La nostra proposta è allora di varare con un Fondo europeo di sviluppo (Fes) dotato di un capitale reale con il conferimento di parte delle riserve auree e della massima parte delle azioni delle reti infrastrutturali e di beni reali assimilabili dei Paesi della Uem per emettere Unionbond (che ricomprendano anche i vari Project bond) per finanziare investimenti nelle reti europee.
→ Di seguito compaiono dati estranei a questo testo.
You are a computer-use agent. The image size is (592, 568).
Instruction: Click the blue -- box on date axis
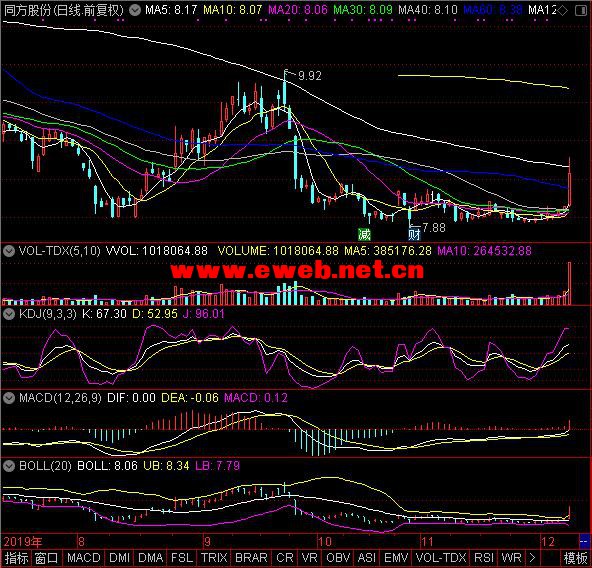click(583, 542)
In passato con Romano Prodi (si veda Il Sole 24 ore del 23 agosto 2011 e 2012) abbiamo proposto di emettere tramite un più ambizioso Fondo finanziario europeo degli EuroUnionBond per 3mila miliardi garantiti da 1.000 miliardi di capitale reale dato dalle riserve auree ufficiali e da azioni di reti infrastrutturali dei Paesi della Uem. Due erano gli scopi: far rilevare dal Fondo parte dei debiti pubblici nazionali; finanziare investimenti in infrastrutture. Il primo scopo potrebbe essere perseguito adesso tramite una modifica del Fondo Esm.

Il Fondo europeo di sviluppo, che proponiamo ora con urgenza a causa della recessione, che con la disoccupazione degenera in crisi sociale, punta solo e subito al secondo scopo. Cioè agli investimenti infrastrutturali e in tecno-scienza che potrebbero interessare molto alla Cina con i suoi 3mila miliardi di riserve valutarie e con il chiaro desiderio di investire nell'economia reale europea (e non solo per diversificare dal dollaro) laddove ci fossero strutturati progetti di collaborazione tra grandi Paesi.
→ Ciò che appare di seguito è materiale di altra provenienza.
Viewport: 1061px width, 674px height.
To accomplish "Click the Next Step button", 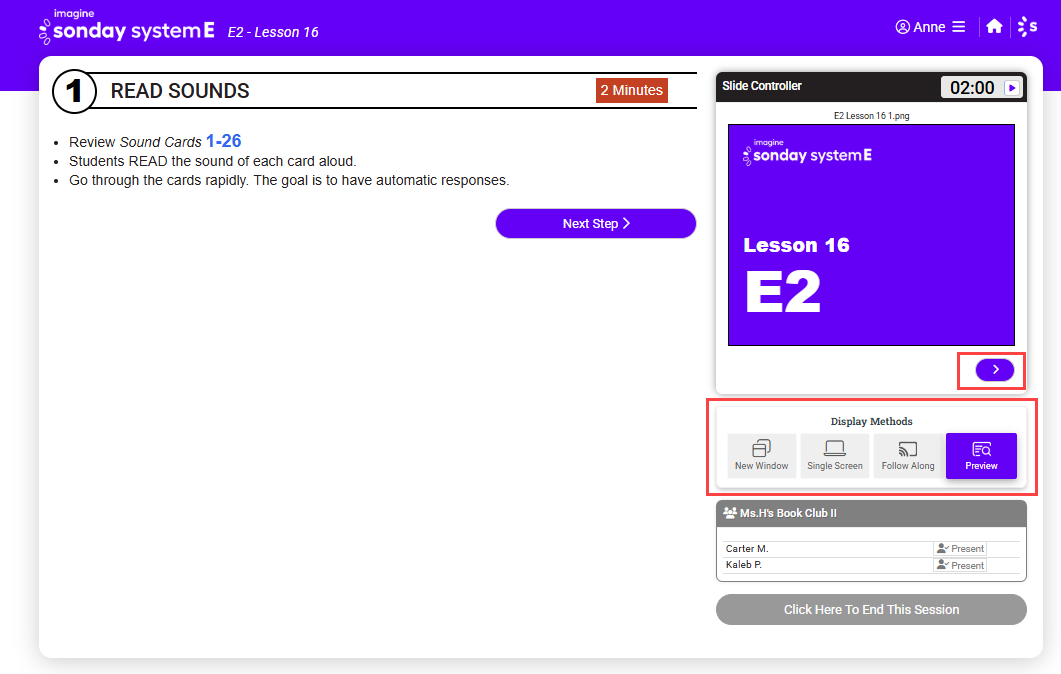I will 595,224.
In tutto ciò cosa può fare l'Italia? Molto se Mario Monti, data la sua autorevolezza europea accresciuta anche dal rigore fiscale attuato in Italia, dedicasse i prossimi mesi per spingere la Uem al varo di un terzo Trattato internazionale: quello per il Fes. Allora l'Eurozona diverrebbe economicamente una confederazione per il rigore, la stabilità e lo sviluppo senza i quali le nostre aspirazioni federaliste, che richiedono tempo, non si realizzeranno.